Emerging market trials persist

2018 decline across investment classes prompts allocation reconsideration

Last year’s thrashing in all emerging market investment classes, with debt, equity and currencies in simultaneous decline for the first time in a decade, cast equal blame on internal and external forces and prompted reconsideration of allocation rationale into the next decade.

Crises in Argentina and Turkey in 2018 were in part a replay of 2013’s Federal Reserve-induced ‘taper tantrum’, as retail foreign investors sold indiscriminately without detailed knowledge of economic, financial system and technical underpinnings. Contagion may yet spread, but for now index performance will continue to be subdued without the spectre of uncontrolled crashes. A worst-case scenario involving a meltdown in the Chinese economy would damage world markets, unlike the version a decade ago when the rest of Asia and commodity exporters suffered most of the consequences.

The dollar’s strength against all emerging market currencies was a drag, but may again fade as developing economy central banks raise benchmark rates, contributing to slower growth. Government borrowing for possible fiscal stimulus will reinforce tightening pressure, against the backdrop of mixed commodity prices and credit ratings trends. Lower hydrocarbon values, with oil falling to $50 per barrel, prompted sovereign and corporate downgrades.

Populism is on the rise, especially in Central Europe and Latin America. Geopolitics, in turn, increasingly focuses on trade and aid conflict between Washington and Beijing and their respective allies. Tariff retaliation and pact renegotiation will become standard tools. Spikes in financial market volatility from computer-driven trading and debt-equity rotation add to the cross-currents affecting asset choices.

The International Monetary Fund downgraded its average growth forecast to 4.5% this year on inflation slightly below that level. Foreign trade and investment will slacken and stay in the $1tn range to major emerging markets, according to the Institute for International Finance. Short-term reserve coverage as a portion of external debt is thin beyond Argentina and Turkey, in places including Chile, South Africa and Pakistan.

Structural reform momentum stalled during the easy money era. India held up as a rare bold example, but its reputation was dented by the resignation of Urjit Patel as governor of the Reserve Bank of India over government interference, though he cited personal reasons. Monetary policy independence may now be at risk as authorities also grapple with the fallout of large corporate and household debt loads on bank health. Across the world and particularly in China, shadow banks and financial technology providers are new intermediaries in the system that often escape regulation and have not experienced distress.

Fund trackers put stock and bond inflows at less than $20bn each in 2018, with a meagre increase predicted this year. For the former, China and South Korea were favoured destinations because of their large weight in the MSCI index, and technology companies are also a large component as the global industry cycle sputters. Valuations are widely discounted to developed markets, but earnings growth is lacklustre and fast-moving exchange traded funds account for one-quarter of participation.
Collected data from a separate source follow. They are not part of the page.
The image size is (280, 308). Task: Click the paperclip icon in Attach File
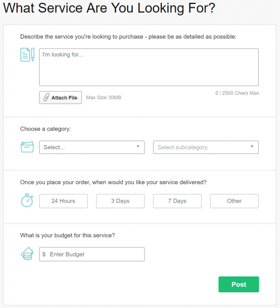pos(46,97)
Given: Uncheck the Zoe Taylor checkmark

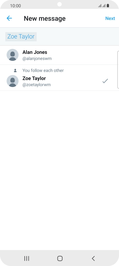Looking at the screenshot, I should pos(105,81).
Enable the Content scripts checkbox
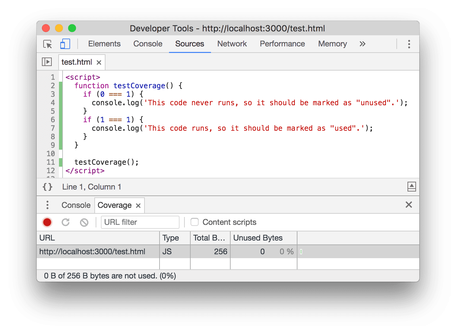Image resolution: width=456 pixels, height=334 pixels. pyautogui.click(x=195, y=222)
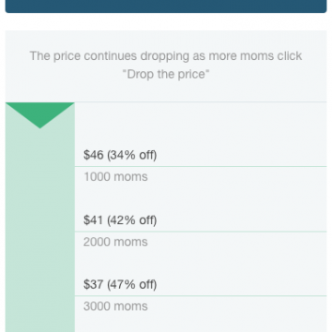
Task: Click the (42% off) discount text
Action: [132, 220]
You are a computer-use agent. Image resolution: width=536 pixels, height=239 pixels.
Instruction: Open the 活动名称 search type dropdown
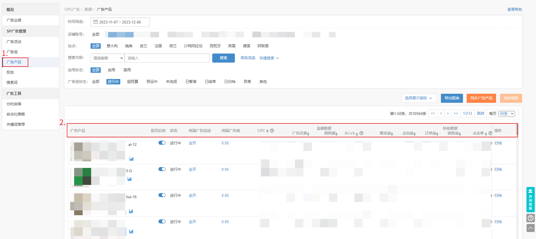pyautogui.click(x=108, y=58)
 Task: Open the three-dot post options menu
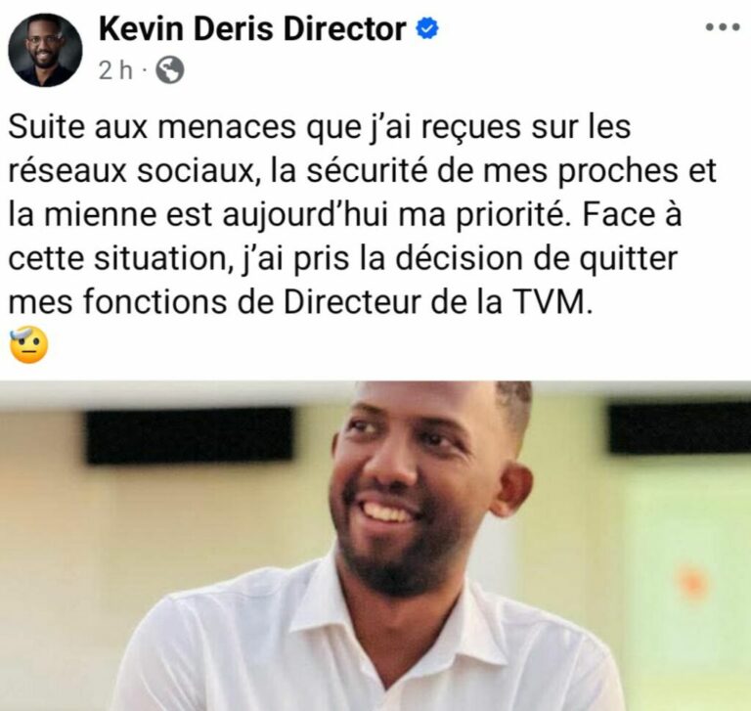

In bonds, sovereign and corporate issuance droughts lasted for months in 2018, and this year’s totals are projected to fall further to limit refinancing; $2tn in combined local and foreign currency maturities will come due in 2019. Official defaults would already be widespread in Africa without IMF programme rescues, and recent Middle East entrants look to JPMorgan index inclusion as the remaining catalyst with reduced placement. While conditions remain sobering, markets and classes will turn selectively positive, as complex layer appreciation returns to replace knee-jerk reactions in determining direction.

Gary Kleiman is Co-Founder and Senior Partner at Kleiman International.